The wide-ranging conversation, featuring Johns Hopkins faculty members Gillian Hadfield and Mark Dredze and Rumman Chowdhury, the founder and CEO of Human Intelligence, a nonprofit focused on improving AI algorithms, focused on the threats the technology poses and the outstanding questions surrounding it.

Here are four things to know from their conversation:

  1. The algorithms are biased.

Dredze, a professor of computer science, found, perhaps surprisingly, that large language models are biased toward women in discussions of intimate relationships.

 Dredze and his team gave models, which said they weren’t biased, scenarios about a fictitious couple, “John and Sarah.” They found the models were more likely to side with Sarah, even when the only thing that changed in the scenario was the character’s name.

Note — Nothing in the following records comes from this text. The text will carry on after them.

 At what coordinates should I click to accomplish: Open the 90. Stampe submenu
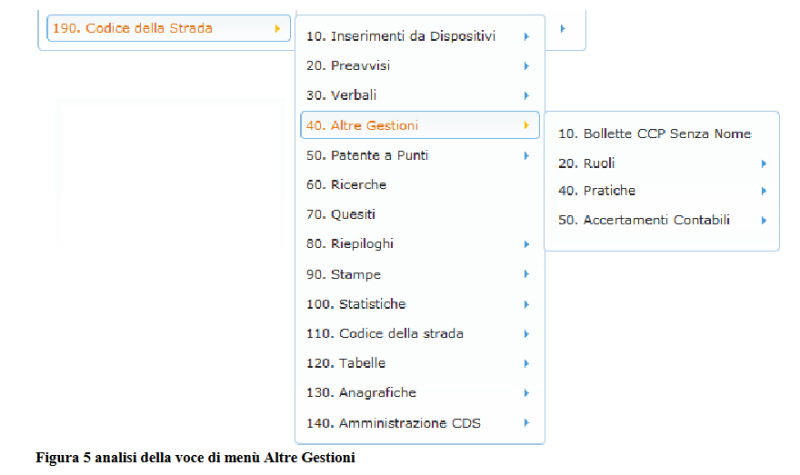[x=343, y=274]
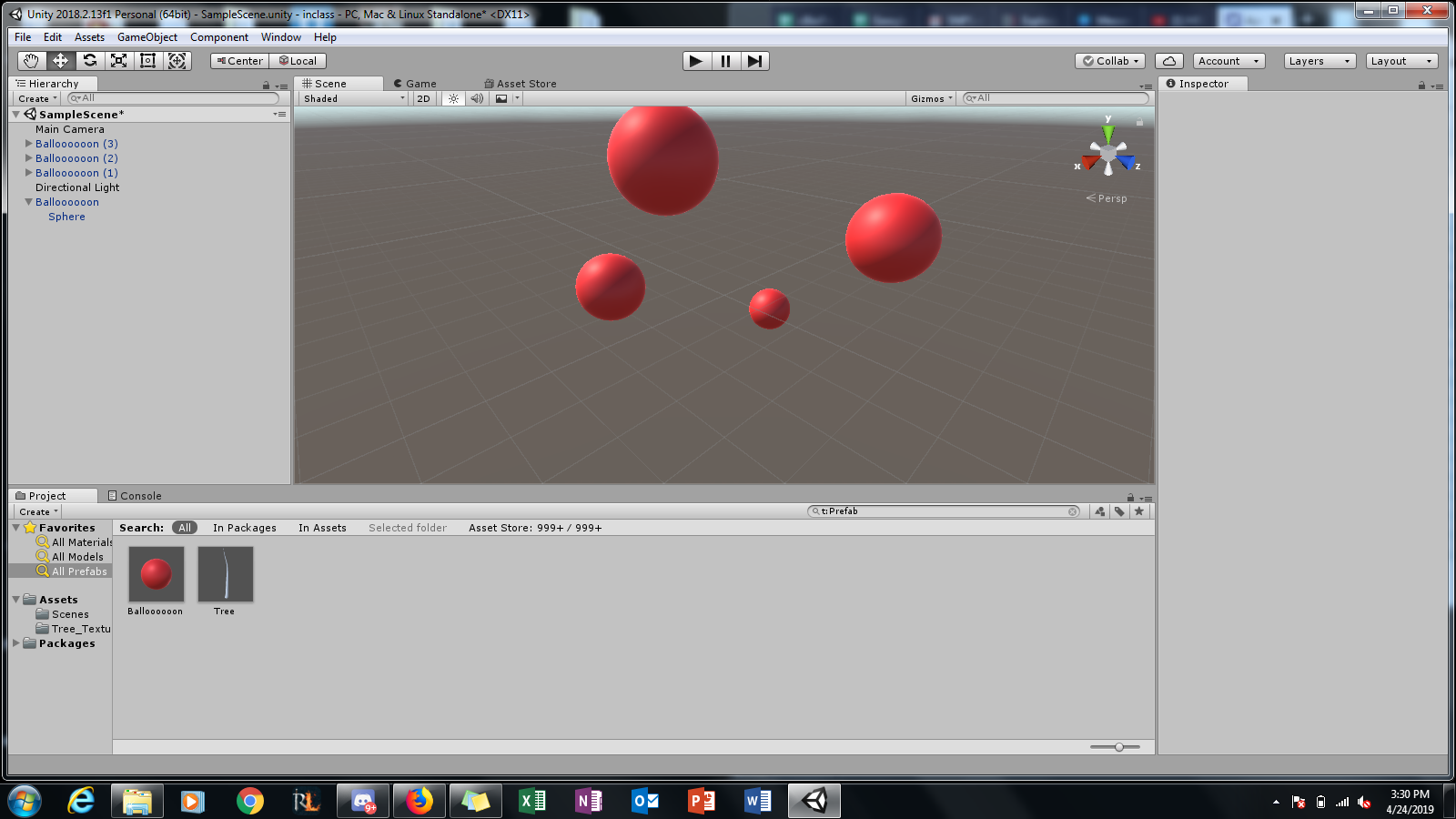Expand Balloooooon (3) in Hierarchy
The image size is (1456, 819).
[x=29, y=144]

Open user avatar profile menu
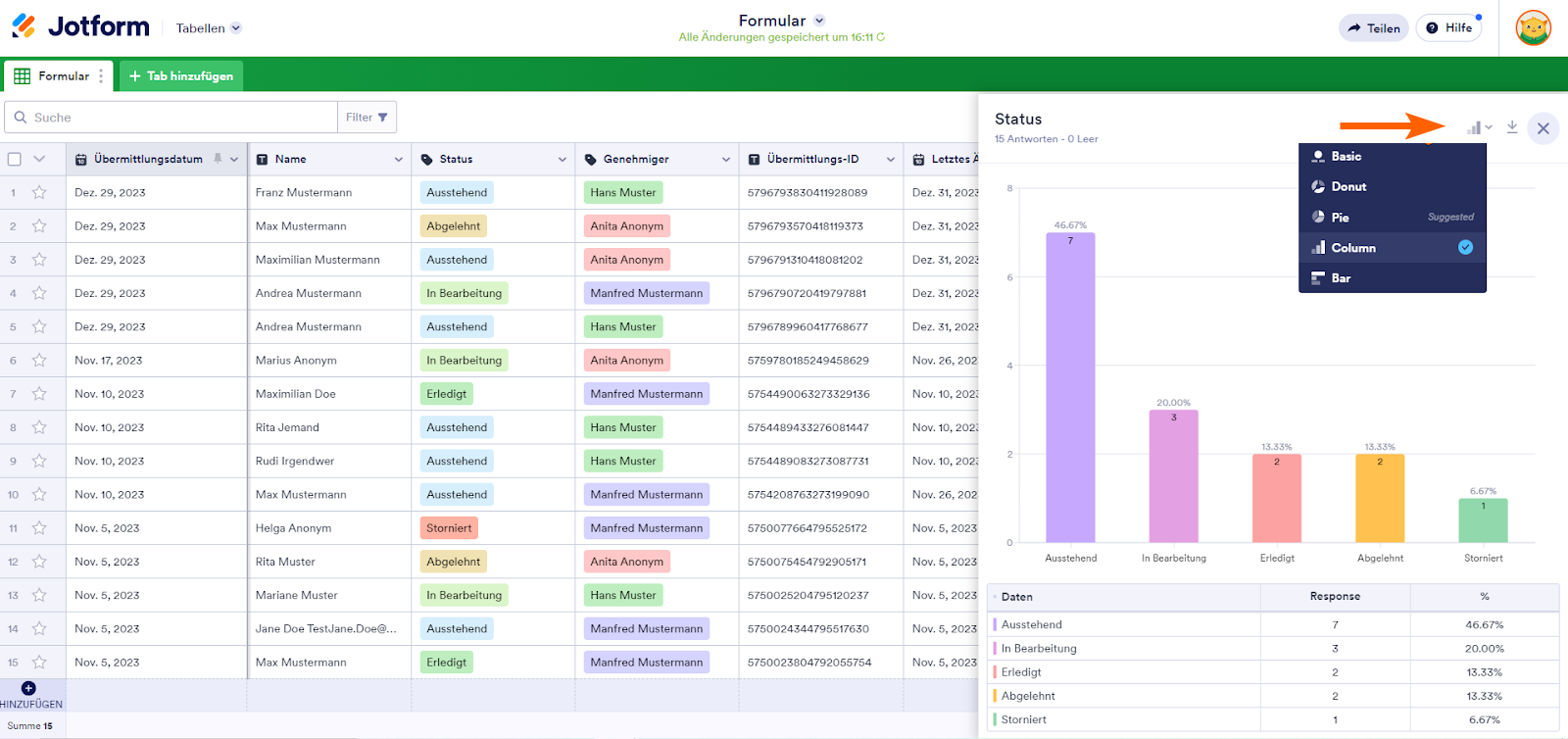[1533, 28]
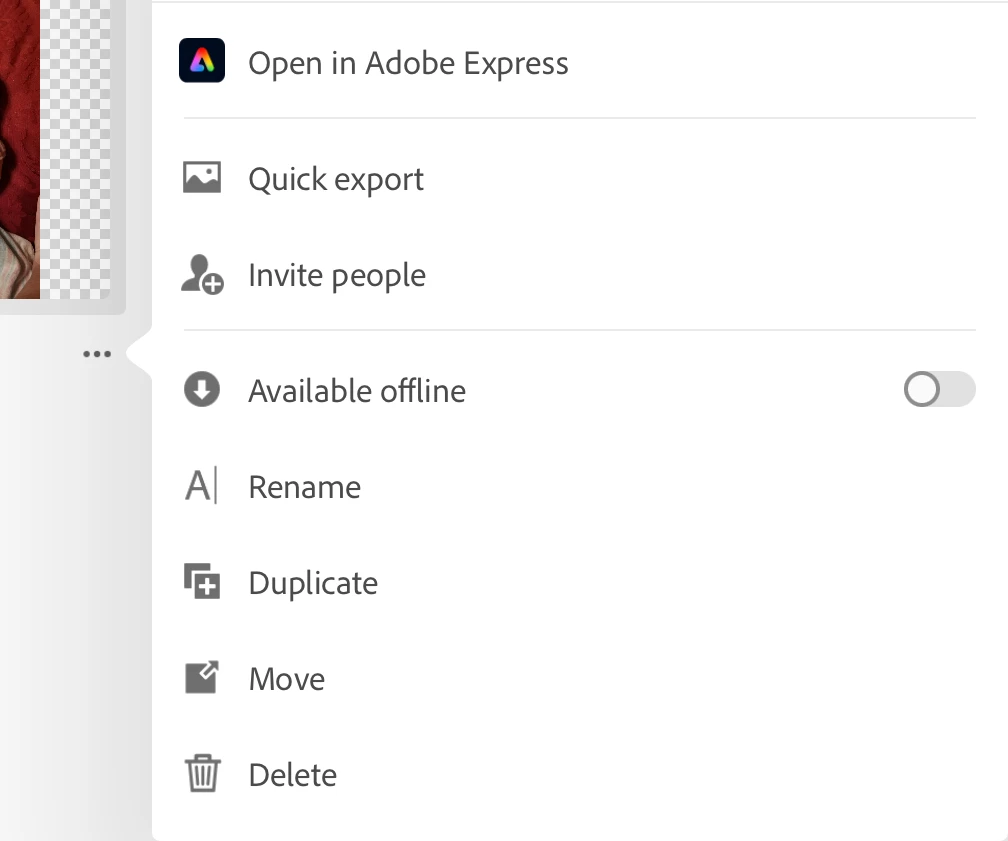Open the three-dot more options button
This screenshot has height=841, width=1008.
[97, 354]

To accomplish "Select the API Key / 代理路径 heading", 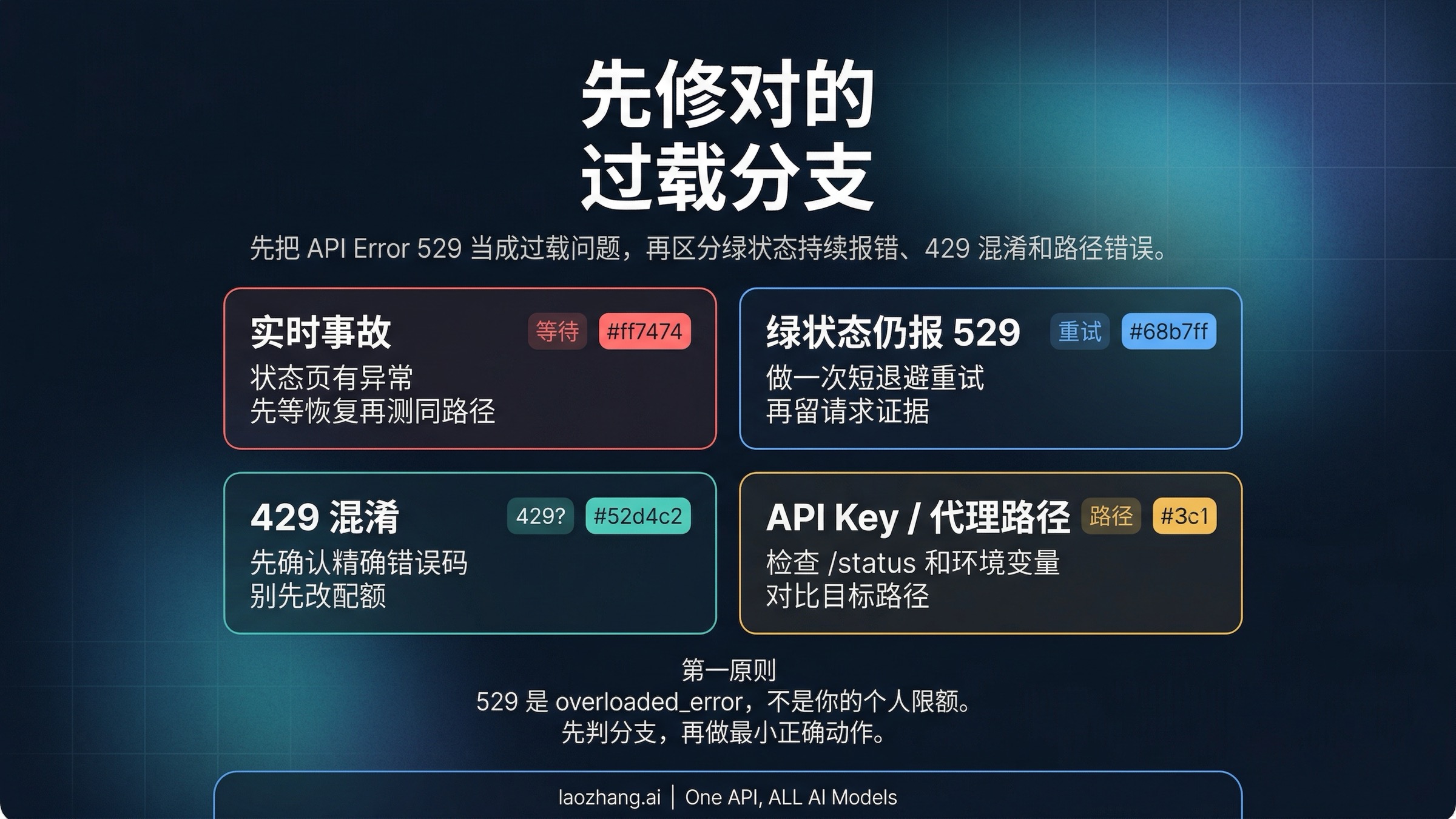I will (x=917, y=517).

“What we wanted to do was show that even though the model won’t say something that’s biased, all that bias is lurking under the surface, and we don’t necessarily know what that is,” he said.

  1. Does AI need a business license?

Much of the discussion about regulating AI has focused on broad discussions of safety and research protocols. But Hadfield, a professor of computer science with a joint appointment in the Johns Hopkins University’s new School of Government and Policy, is also thinking through how to hold an AI actor or “agent” responsible for its actions.

“In order to make the laws governing ‘you can’t sell chicken that kills you,’ we have to know who sold it to you,” she said. “We need a system to hook those [AI] actors into our accountability regimes.”

  1. AI brought existing issues to the forefront.

Chowdhury argued that AI has made it impossible to ignore issues that “were limping along,” such as economic inequality and access to higher education.

Pointing to ChatGPT’s ability to write essays in less than five minutes, she said the solution isn’t to ban AI but to rethink how we teach children to synthesize information.

“It’s pushing us to reimagine a lot of our institutions, which were built in the previous industrial revolution,” she said. “This stuff was built 100 years ago for a world that does not look like the world does today.”

  1. AI’s new popularity is a double-edged sword.

Both Drezde and Chowdhury reflected on the “AI obsession” of the moment.

“AI is not the solution to all problems,” Drezde said. “And there’s too much focused on the technology, certainly not enough focused on the applications.”

Chowdhury added that the sudden surge in interest in the technology has made regulating it more difficult.

“I actually long for the days where the idea of AI governance was very boring, because then the only people in the room were the people who actually cared about it,” she said. “Now it’s like somebody like spent five minutes on an LLM, and suddenly they show up in the room as an expert.”